Continuing our series of articles about the different foundational aspects of artificial intelligence(AI), today I would like to focus on game theory. Games have been one of the most visible areas of progress in the AI space in the last few years. Chess, Jeopardy, GO and, very recently, Poker are some of the games that have been mastered by AI systems using break through technologies. From that viewpoint, the success of AI seems to be really tied to the progress on game theory.

While games are, obviously, the most visible materialization of game theory, is far from being the only space on which those concepts are applied. From that perspective, there are many other areas that can be influenced by the combination of game theory and AI. The fact us that most scenarios that involve multiple “participants” collaborating or competing to accomplish a task can be gamified and improved using AI techniques. even though the previous statement is a generationazation, I hope it conveys the point that game theory and AI is a way to think and model software systems rather than a specific technique.

From a conceptual standpoint, there are several aspects of game theory that could help better understand AI systems. Let’s explore a few of those concepts.


AI systems that could be improved using game theory require more than one participant which narrows the field quite a bit. For instance, a sale forecast optimization AI systems such as Salesforce Einstein is not an ideal candidate for applying game theory principles. However, in a multi-participant environment, game theory can be incredibly efficient. In those settings, game theory can serve two fundamental roles:

— Participant Design: Game theory can be used to optimize the decision of a participant in order to obtain the maximum utility.

— Mechanism Design: Inverse game theory focus on designing a game for a group of intelligent participant. Auctions are a classic example of mechanism design.

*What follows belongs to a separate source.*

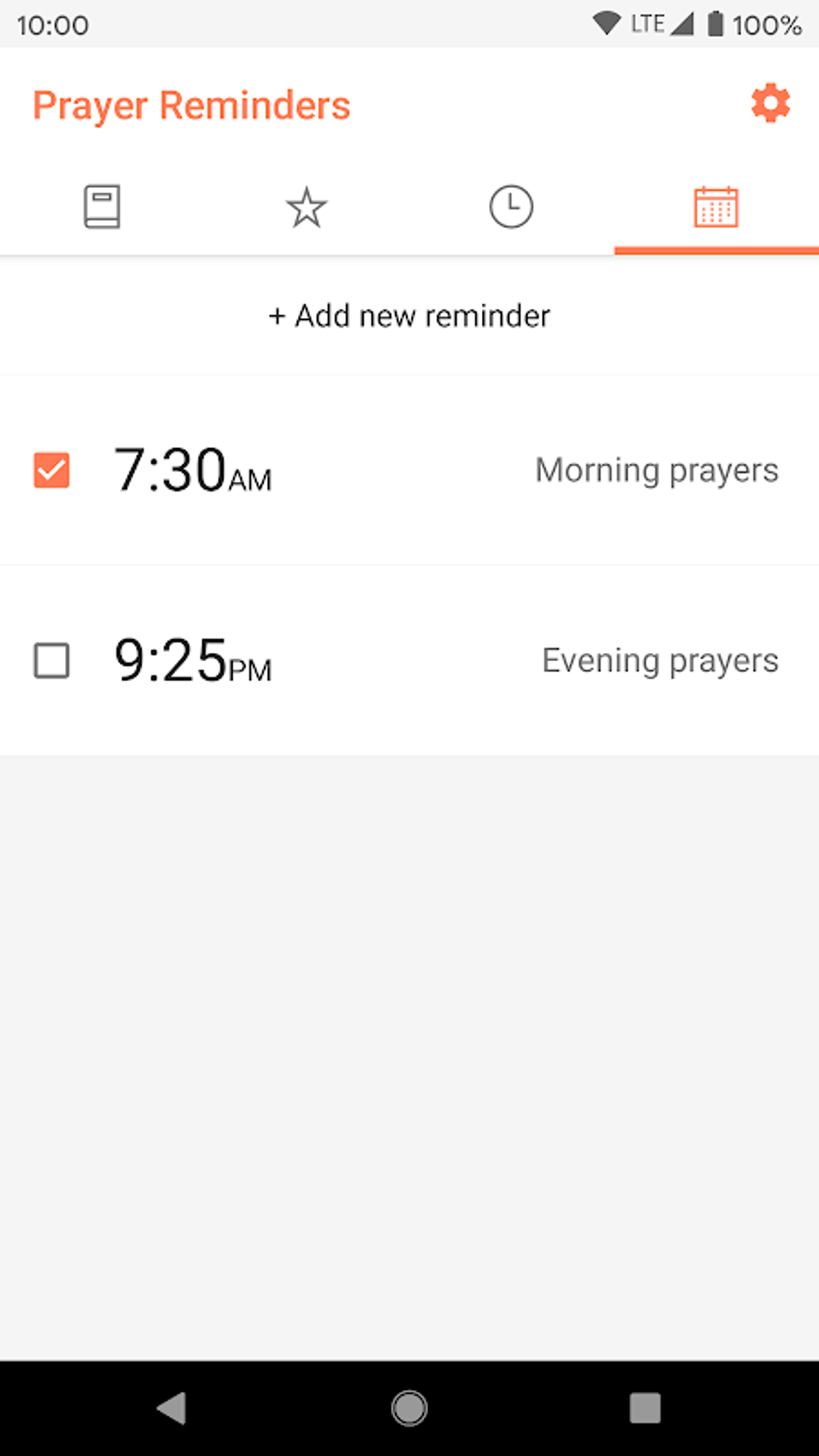
Task: Switch to the book tab
Action: tap(102, 207)
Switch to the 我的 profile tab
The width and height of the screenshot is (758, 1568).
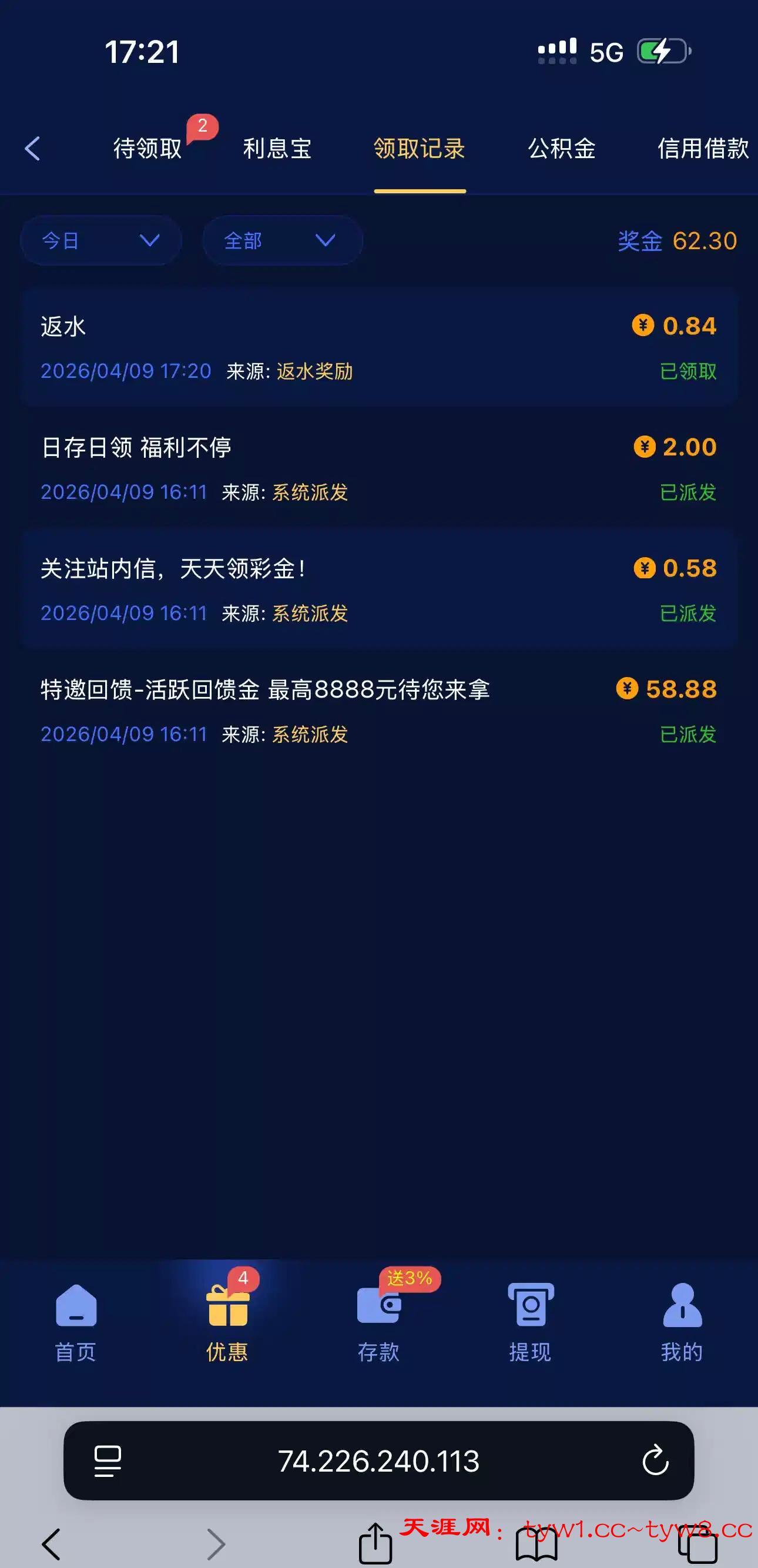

There are many other goals of game theory but they can all be seen as variations of the ones listed above.

Types of Games

Game theory covers a large spectrum of games. Some of the most relevant and well-known include:

— Single-Move Games: This type of game is based on each player taking a single action without knowing the action of any other participant. Stock purchasing is a classic example of single move games.

— Repeated Games: This type of game faces players with the same choice multiple times but, each time, each player has knowledge about the previous decision of the other players. Many repeated games are variations of single move games with repetitions.

— Sequential Games: As you might have guessed, sequential games model the environment as a series of turn which can produce new and different states. Chess, GO are examples of sequential games.

Nash Equilibrium

Remember John Nash’s story famously depicted on “A Wonderful Mind” ? Well Nash’s contributions have been at the center of game theory for decades. Specifically, the Nash Equilibrium theory proves that every game can achieve a point on which no player can benefit from switching strategy assuming than the other players stay with their current strategy. That state is known as Equilibrium. Nash theory has become an essential element o game modeling.

Inversed Game Theory

In many cases, the problem is not to optimize the participant’s strategy on a game but to design a game around the behavior of rational participants. this is the role of inversed game theory. Auctions are considered one of the main examples of inverse game theory.

I will cover other aspects of game theory on future posts. I hope this content can give you an idea of the influence of game theory artifacts in the AI space.